Given exercise ▸ Transcribe every one of the following entries word for word, leaving out the pictures.

(Word and item position data)
-- Begin --
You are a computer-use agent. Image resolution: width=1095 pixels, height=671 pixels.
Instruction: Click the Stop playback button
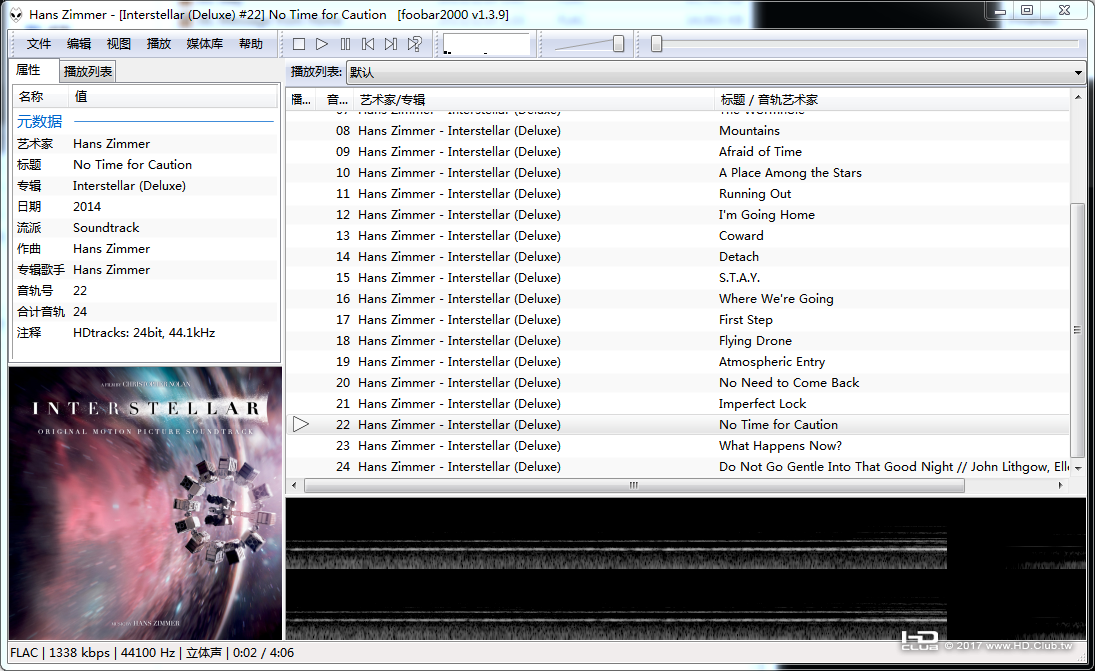tap(299, 44)
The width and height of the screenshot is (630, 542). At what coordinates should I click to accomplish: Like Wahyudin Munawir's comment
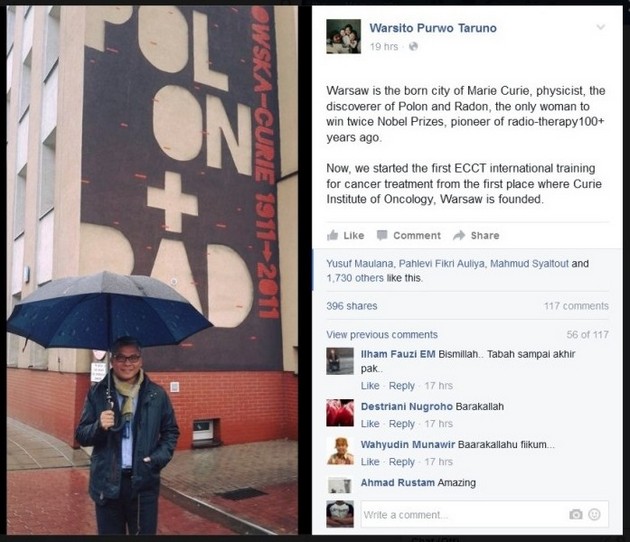tap(370, 462)
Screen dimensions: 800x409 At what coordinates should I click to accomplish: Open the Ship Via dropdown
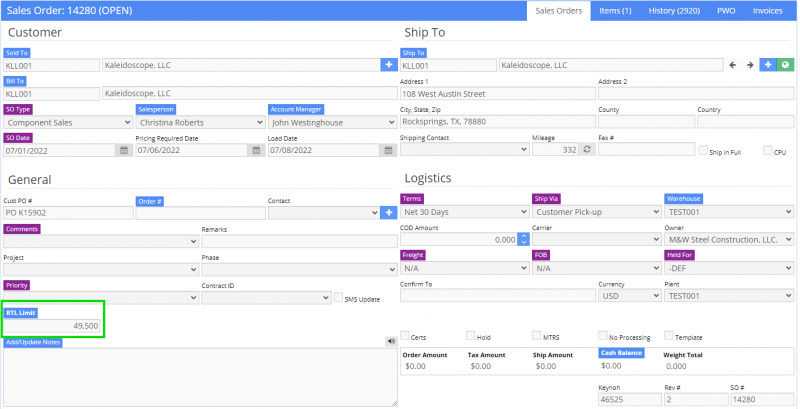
-- End --
Correct result ▸
You are a computer-use agent. Image resolution: width=1095 pixels, height=671 pixels.
Instruction: Click the Stop playback button
tap(299, 44)
The width and height of the screenshot is (630, 542). At what coordinates should I click to accomplish: Like Wahyudin Munawir's comment
tap(370, 462)
Screen dimensions: 800x409 At what coordinates should I click to accomplish: Open the Ship Via dropdown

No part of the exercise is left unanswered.